Fig. 4. Remote NIR identification of bacteria.

a A simple NIR stand-off setup enables remote (25 cm) imaging of the NIR fluorescent sensors embedded in a hydrogel (HG) array. b Photograph (in the visible spectrum) of the HG nanosensor array and its corresponding NIR fluorescence image (scale bar 0.5 cm). c Arrangement and functionality of the 9 sensors in the HG array. d Remote NIR fluorescence image of a sensor array incorporated in a microbiological agar plate, inoculated with S. aureus. During bacterial growth the sensor pattern changes (scale bar 0.5 cm). e Corresponding sensor response normalized to the EB-NS signal during S. aureus growth, from 0 to 72 h (n = 3 independent experiments, mean ± SD). f Representative fluorescence response fingerprint of six pathogens, monitored after 72 h. g Fluorescence SWCNT array fingerprint of all bacteria and strains, evaluated after 72 h. (ΔI_SR—sensor response: I_S1/I_R1/I_S0/I_R0; I_S—intensity sensor, I_R—intensity reference (EB-NS)) (n = 3 independent experiments, mean ± SD). h PCA (principal component analysis) of the fluorescence fingerprint of all analyzed strains, plotted for different timepoints (12–72 h). Each point represents one bacterial sample including clinical isolates from different patients. Control = medium only. i Mean sensor array fingerprint from diverse clinical isolates of each S. aureus (n = 21 biologically independent samples) and S. epidermidis (n = 22 biologically independent samples) 72 h after incubation. (error = SE). j Corresponding PCA for the array fingerprint after 72 h growth of the clinical isolates of S. aureus and S. epidermidis. k Time resolved fluorescence change of the nanosensor array after addition of liquid culture supernatant from P. aeruginosa. (24 h incubation in LB-medium, I—intensity sensor at t = x; I₀—intensity sensor at t = 0) (mean of n = 3 independent experiments). l Stochastic simulation that predicts how bacteria discrimination improves with number of sensors. The simulation is based on experimental responses and selectivities as range for novel sensors and uses PCA as well as mean linear discrimination analysis (LDA) to distinguish bacteria. Mean values are plotted and the dashed lines/transparent area represent the SD from 25 independent simulations. Ellipses in (h, j) indicate the 0.68 bivariate confidence interval.

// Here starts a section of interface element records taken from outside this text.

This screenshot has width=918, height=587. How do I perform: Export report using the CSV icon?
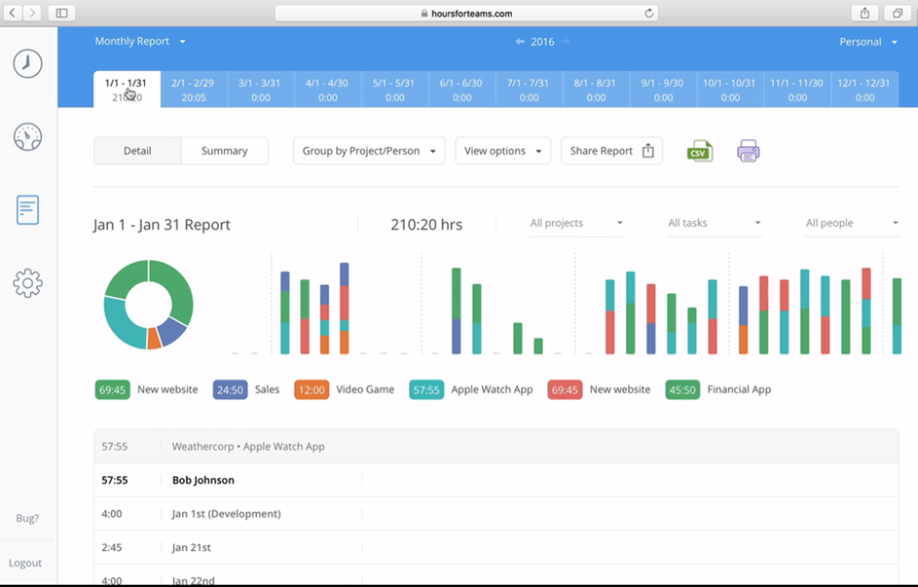[x=700, y=151]
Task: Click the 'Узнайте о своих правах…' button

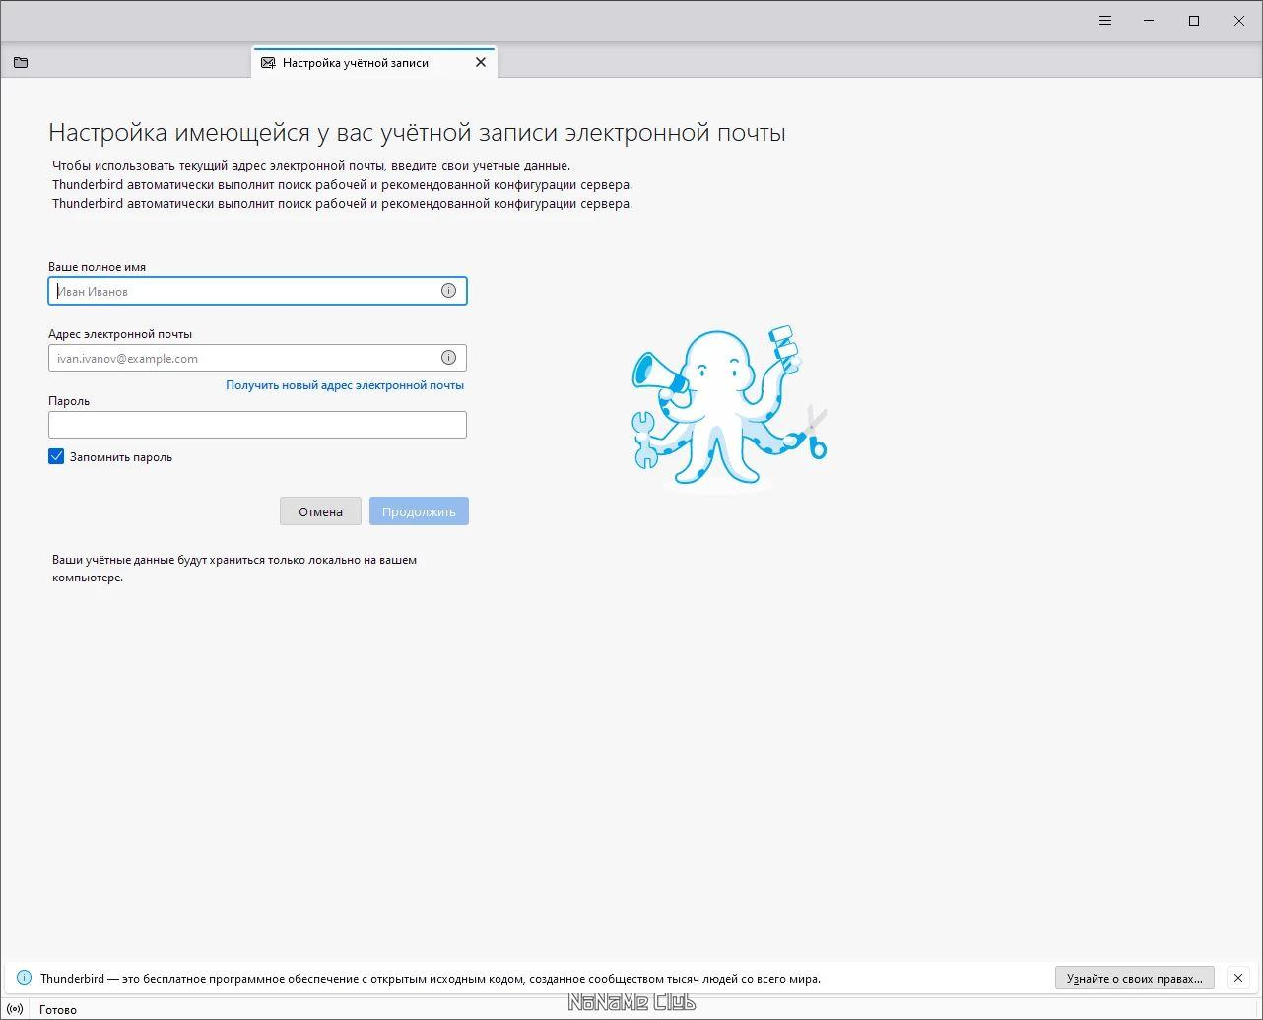Action: (1134, 978)
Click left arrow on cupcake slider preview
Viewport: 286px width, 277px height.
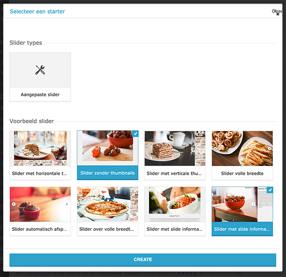14,204
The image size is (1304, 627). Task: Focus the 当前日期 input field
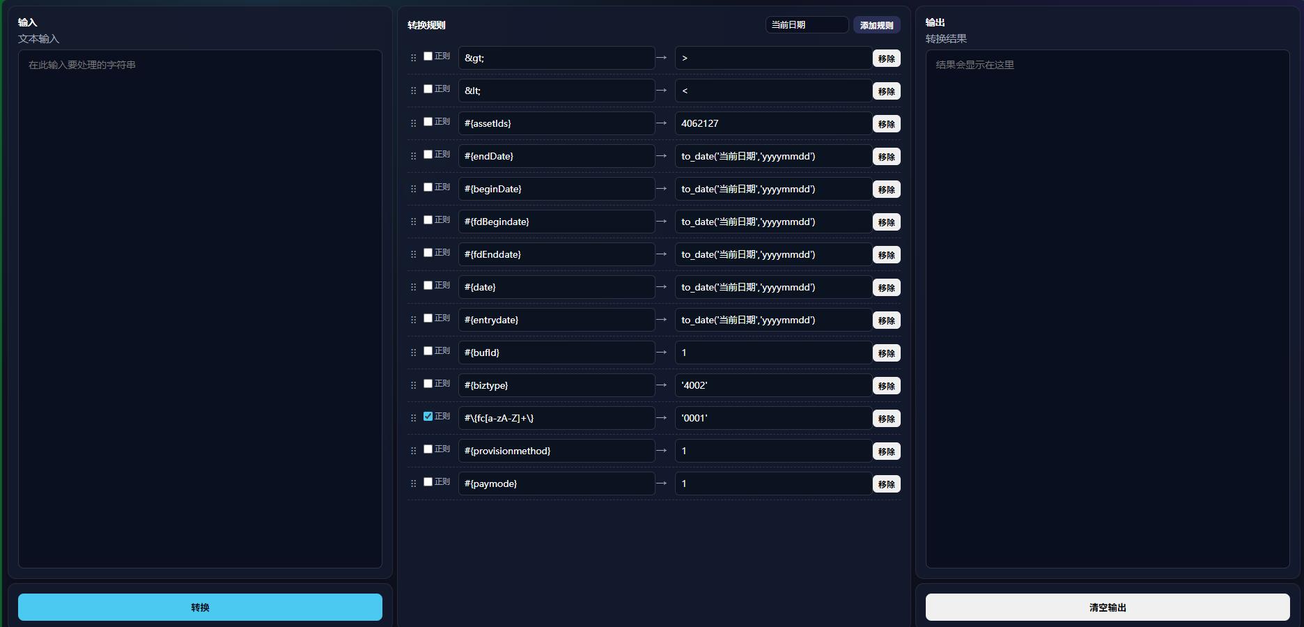pos(807,25)
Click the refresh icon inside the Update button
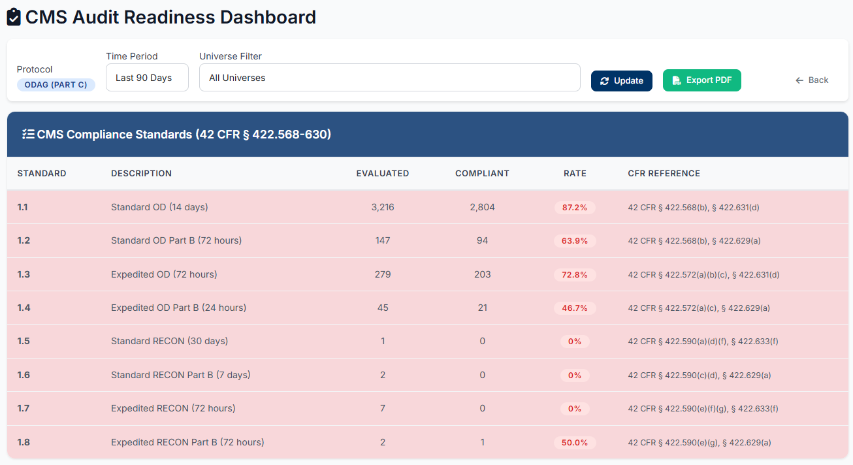This screenshot has width=853, height=465. 604,80
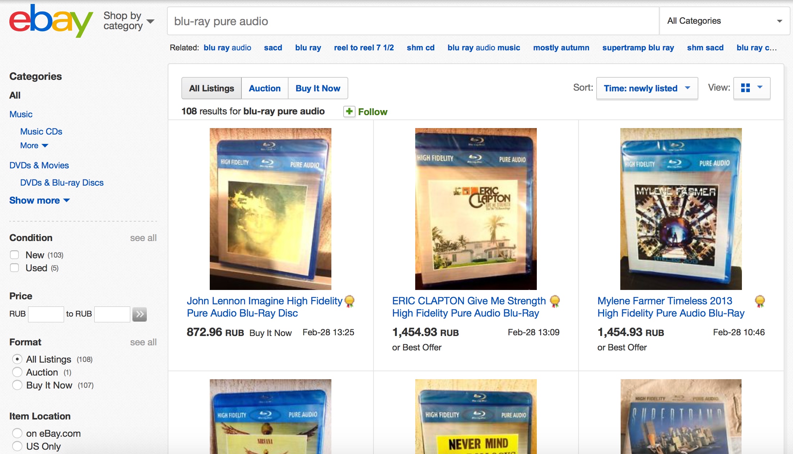Click Eric Clapton listing's top-rated seller badge
The width and height of the screenshot is (793, 454).
coord(555,301)
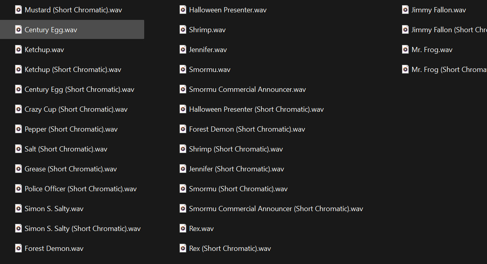Select Pepper (Short Chromatic).wav

[x=72, y=129]
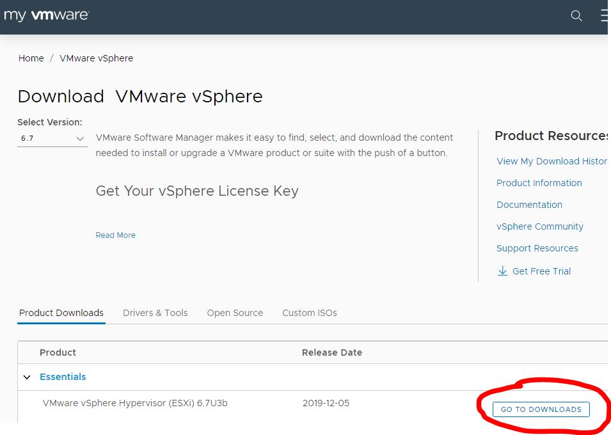Collapse the Essentials section chevron
Image resolution: width=611 pixels, height=435 pixels.
pos(27,377)
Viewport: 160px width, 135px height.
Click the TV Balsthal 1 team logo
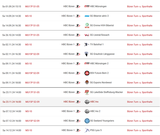pos(87,44)
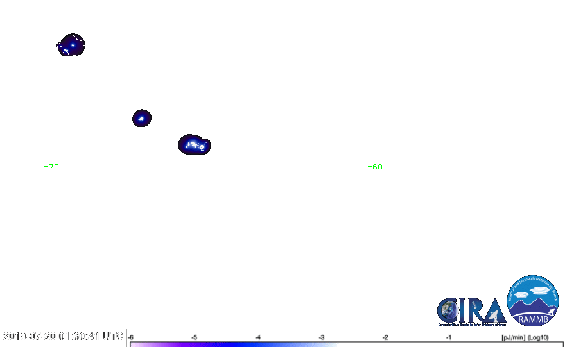565x347 pixels.
Task: Click the -1 color scale tick label
Action: (x=449, y=337)
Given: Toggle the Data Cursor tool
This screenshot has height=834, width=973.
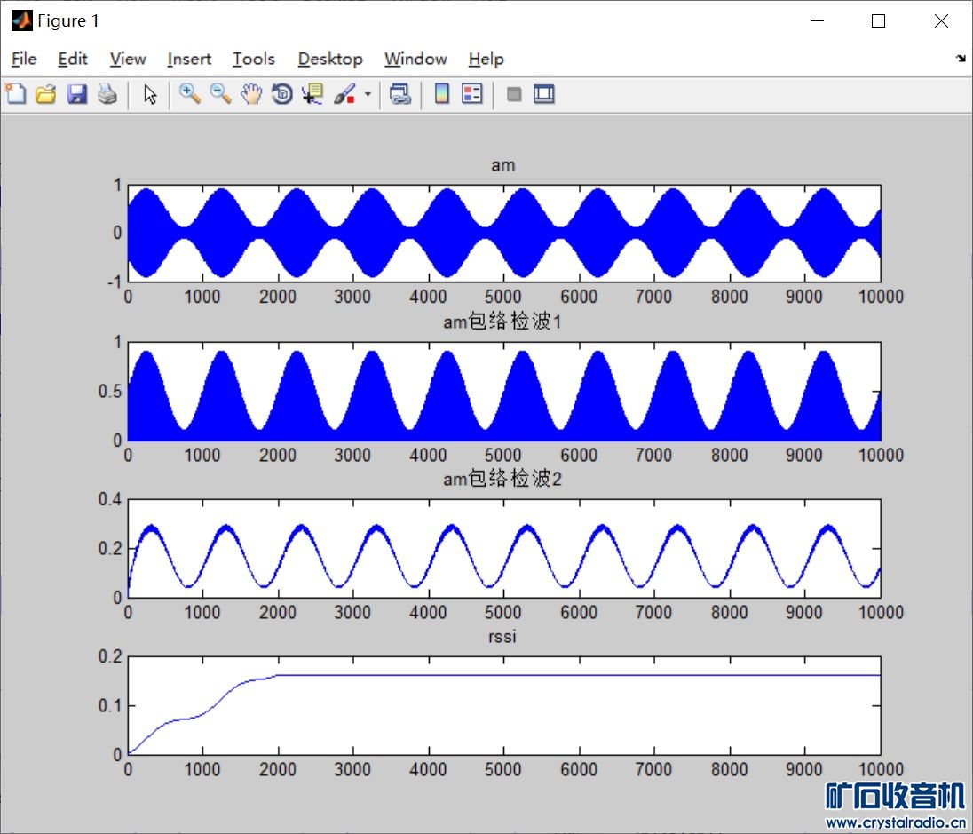Looking at the screenshot, I should click(x=312, y=94).
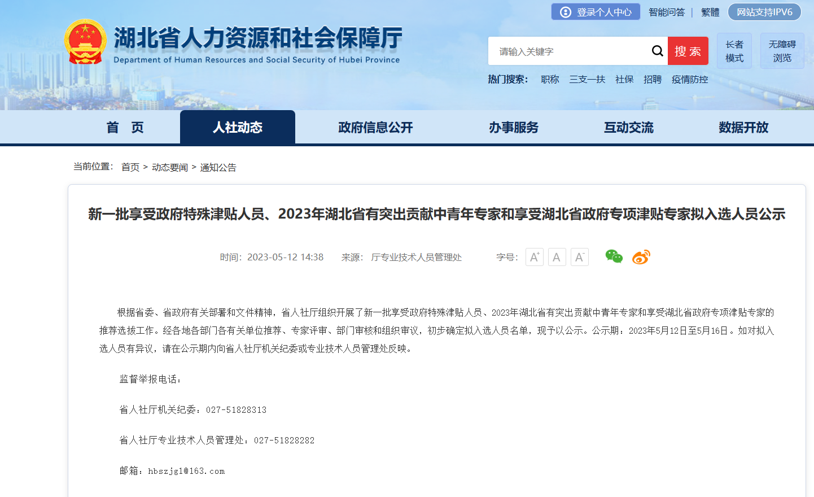
Task: Open the 数据开放 navigation item
Action: pos(743,128)
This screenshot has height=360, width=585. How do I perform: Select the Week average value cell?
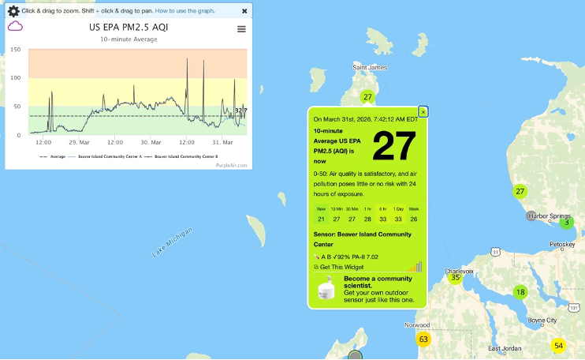pos(414,219)
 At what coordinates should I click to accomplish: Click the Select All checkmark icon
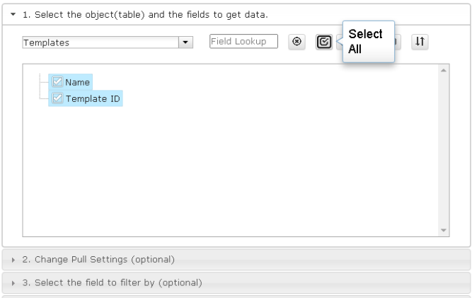(x=324, y=42)
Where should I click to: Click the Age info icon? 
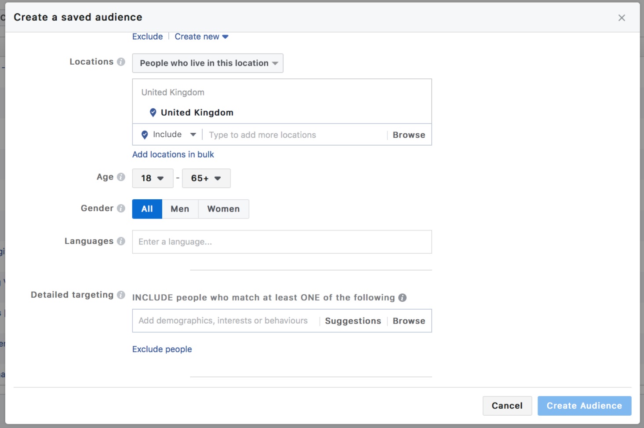[x=121, y=177]
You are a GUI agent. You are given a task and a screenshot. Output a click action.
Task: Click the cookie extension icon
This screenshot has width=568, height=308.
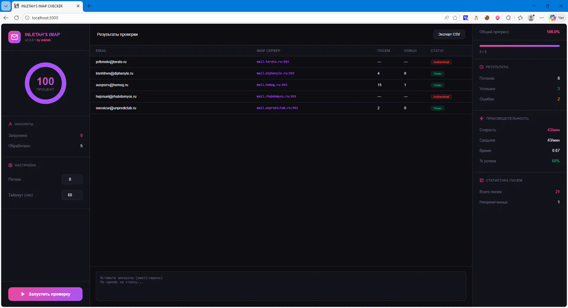point(487,18)
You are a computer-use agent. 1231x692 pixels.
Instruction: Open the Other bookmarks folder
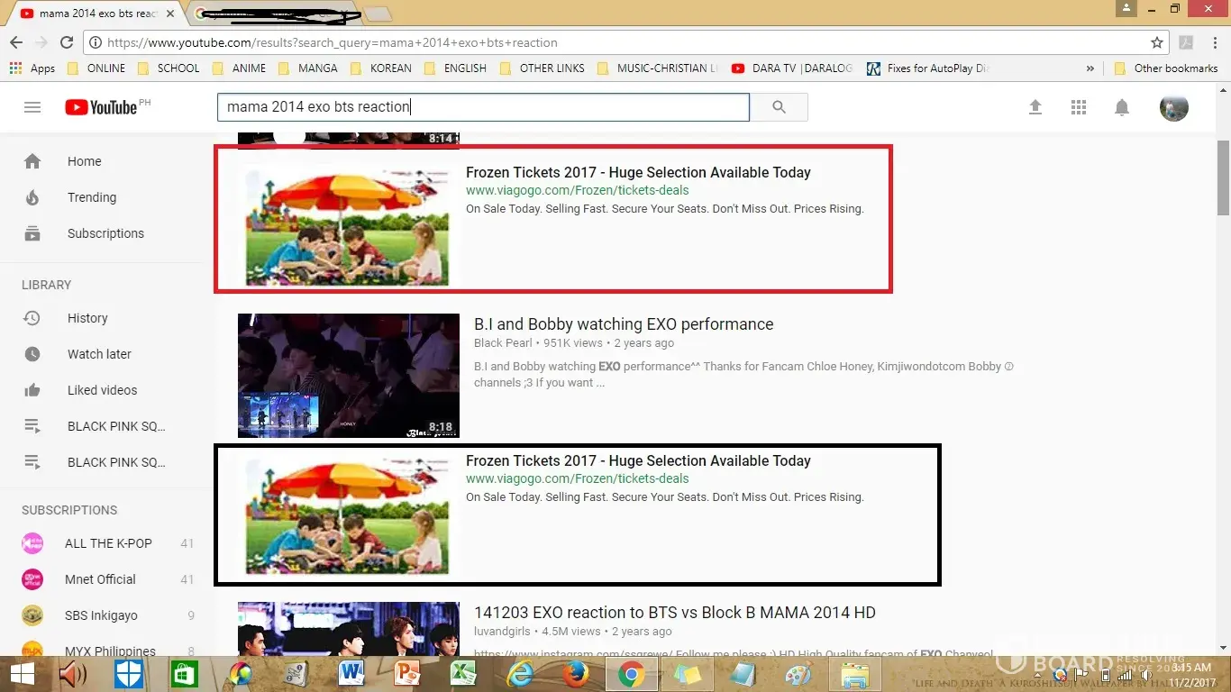point(1166,68)
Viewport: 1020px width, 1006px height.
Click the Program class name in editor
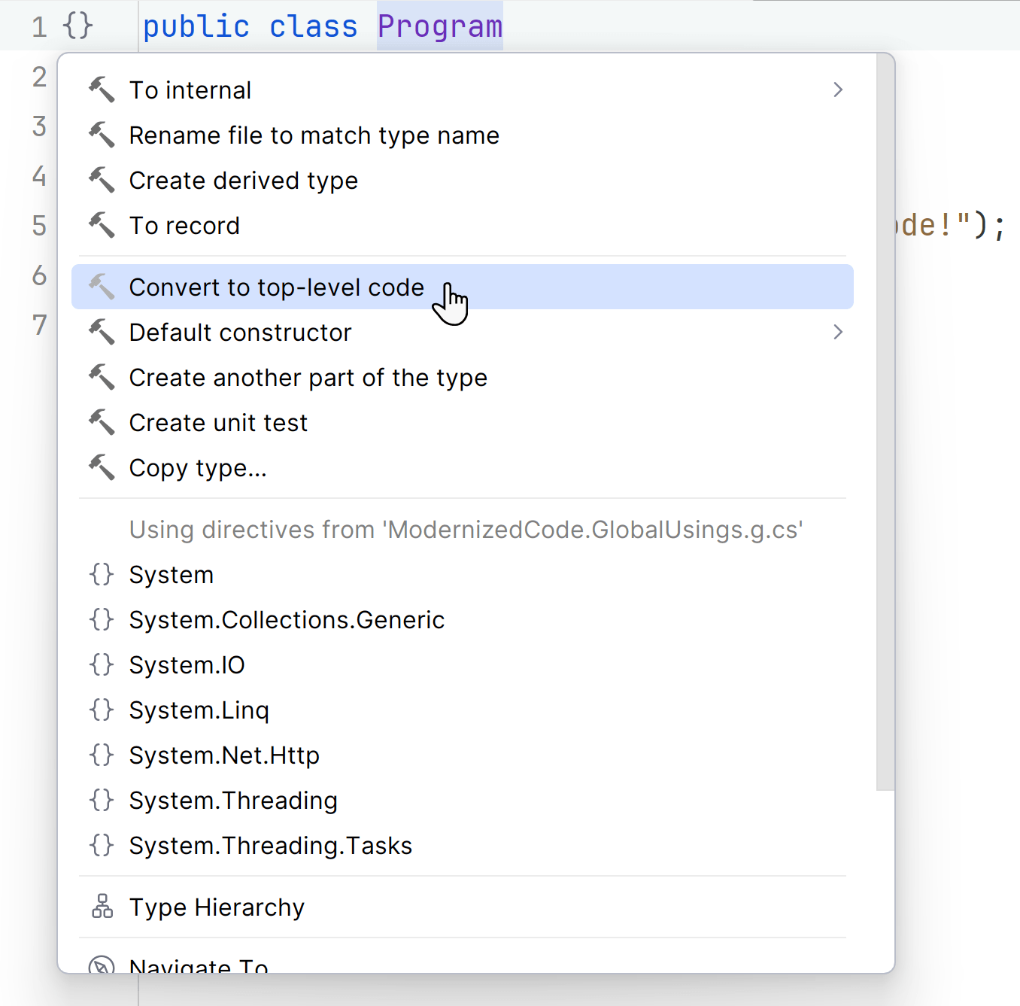(x=439, y=26)
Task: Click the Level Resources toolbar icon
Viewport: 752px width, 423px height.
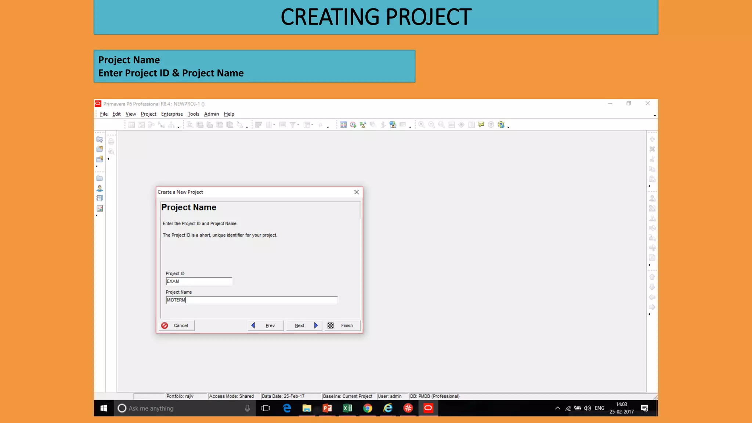Action: (x=363, y=125)
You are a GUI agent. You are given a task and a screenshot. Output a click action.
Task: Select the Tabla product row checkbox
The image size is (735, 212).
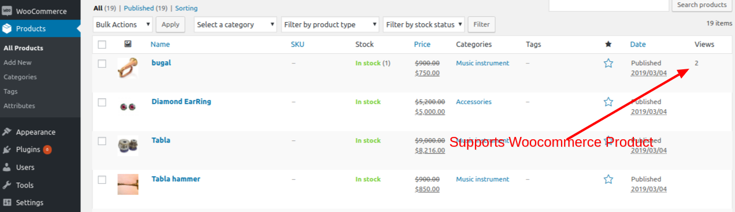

Fig. 5. Hyperspectral remote detection of bacteria.

a Multi-color sensor HGs are created by incorporating EB-NS as reference NIR-fluorophore and two chirality-purified SWCNT sensors (LPS-binding-peptide-(GT)₂₀@(6,5)-SWCNTs and PEG(5 kDa)-PL@(9,5)-SWCNTS), which enables spectral multiplexing. NIR fluorescence images were captured with optical filters, resulting in three emission/color channels (EB-NS 900–950 nm, bLPS 1000 nm and PEG 1250 nm). Note that heterogeneity in fluorescence of the three technical replicates is caused by inhomogeneous illumination intensity and not relevant for quantification because of normalization to the EB-NS reference (scale bar 0.5 cm). b Fluorescence change of the hyperspectral sensors after 72 h of incubation with P. aeruginosa and S. aureus show distinct responses for one reference strain and two clinical isolates (n = 3 independent experiments, mean ± SD). c PCA of the spectrally encoded sensors for different timepoints. Each point represents one biological replicate of the indicated strain. Ellipses indicate the 0.68 bivariate confidence interval. d Tissue penetration through chicken phantom (561 nm excitation, 130 mW, 6 s integration time, n = 3 sensor spots, mean ± SD). Intensity decreases with tissue thickness. e If the integration time is increased (25 s, 190 mW excitation power) spectrally encoded bacterial sensors can be read out through 7 mm of tissue phantom (n = 3 independent experiments, mean ± SD).